Cette com­mis­sion met­tra à la dis­po­si­tion des paroisses et des prêtres toutes les infor­ma­tions néces­saires rela­tives au Motu Proprio. Elle appor­te­ra son aide et son conseil auprès des com­mu­nau­tés et pour­ra arbi­trer, le cas échéant, les conten­tieux qui pour­raient naître.

Par ailleurs, la nou­velle socié­té mis­sion­naire de la divine misé­ri­corde pré­si­dée par le Père Fabrice Loiseau, curé de la paroisse per­son­nelle saint François de Paule, se tien­dra à la dis­po­si­tion des paroisses et com­mu­nau­tés qui feraient appel à leur expé­rience litur­gique et à leur dis­po­ni­bi­li­té, dans l’hypothèse où il fau­drait réuti­li­ser le mis­sel de 1962.
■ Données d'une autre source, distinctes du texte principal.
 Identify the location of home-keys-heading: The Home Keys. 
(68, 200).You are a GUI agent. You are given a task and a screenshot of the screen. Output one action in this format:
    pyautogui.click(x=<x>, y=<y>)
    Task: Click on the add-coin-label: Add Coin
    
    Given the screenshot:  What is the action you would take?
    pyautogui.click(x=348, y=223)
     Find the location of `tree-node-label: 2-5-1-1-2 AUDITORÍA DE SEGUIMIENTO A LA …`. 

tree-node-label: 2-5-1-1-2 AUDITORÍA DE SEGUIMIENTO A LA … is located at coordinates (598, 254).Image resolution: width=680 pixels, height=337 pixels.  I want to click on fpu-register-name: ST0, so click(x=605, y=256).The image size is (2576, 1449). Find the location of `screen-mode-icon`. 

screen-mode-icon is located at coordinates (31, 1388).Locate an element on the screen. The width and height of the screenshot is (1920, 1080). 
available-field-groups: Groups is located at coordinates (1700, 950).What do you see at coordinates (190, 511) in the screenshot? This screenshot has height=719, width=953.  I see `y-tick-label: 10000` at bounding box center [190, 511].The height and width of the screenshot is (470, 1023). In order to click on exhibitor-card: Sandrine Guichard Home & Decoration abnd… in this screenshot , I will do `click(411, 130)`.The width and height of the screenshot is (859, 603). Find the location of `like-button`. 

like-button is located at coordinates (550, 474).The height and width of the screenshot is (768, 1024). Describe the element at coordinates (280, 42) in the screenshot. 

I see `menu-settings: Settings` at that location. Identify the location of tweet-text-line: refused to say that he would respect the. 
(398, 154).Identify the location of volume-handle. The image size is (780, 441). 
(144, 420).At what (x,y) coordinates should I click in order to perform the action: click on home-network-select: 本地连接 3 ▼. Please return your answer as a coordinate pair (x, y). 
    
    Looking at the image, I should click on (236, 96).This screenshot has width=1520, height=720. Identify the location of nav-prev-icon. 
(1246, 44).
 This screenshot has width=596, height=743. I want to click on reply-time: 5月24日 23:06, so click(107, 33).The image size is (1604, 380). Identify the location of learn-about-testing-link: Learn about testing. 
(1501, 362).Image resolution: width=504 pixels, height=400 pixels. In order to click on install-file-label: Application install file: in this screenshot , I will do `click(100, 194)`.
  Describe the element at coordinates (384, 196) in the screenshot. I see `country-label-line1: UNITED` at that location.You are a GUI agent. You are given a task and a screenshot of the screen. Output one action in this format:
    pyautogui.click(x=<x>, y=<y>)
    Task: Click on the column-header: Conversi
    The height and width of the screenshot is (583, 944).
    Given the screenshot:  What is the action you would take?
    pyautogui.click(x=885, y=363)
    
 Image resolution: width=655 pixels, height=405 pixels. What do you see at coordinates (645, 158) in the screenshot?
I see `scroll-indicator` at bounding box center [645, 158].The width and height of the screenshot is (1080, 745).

Le Motu Proprio évoque la pos­si­bi­li­té « d’ériger une paroisse per­son­nelle au tire du canon 518, pour les célé­bra­tions selon la forme ancienne du rite romain » (art. 10). Notre dio­cèse a, en quelque sorte, anti­ci­pé en pro­cé­dant à l’érection de la paroisse per­son­nelle saint François de Paule. Les prêtres et sémi­na­ristes qui sont atta­chés à cette paroisse sont plei­ne­ment insé­rés à la vie de notre Eglise dio­cé­saine, ils pour­ront se mettre au ser­vice de l’application du Motu Proprio.

Ce Motu Proprio peut-​être une chance pour la com­mu­nion. Son appli­ca­tion néces­si­te­ra des conver­sions, de sor­tir des pré­ju­gés et des ana­thèmes, dans la fidé­li­té aux acquis de Vatican II.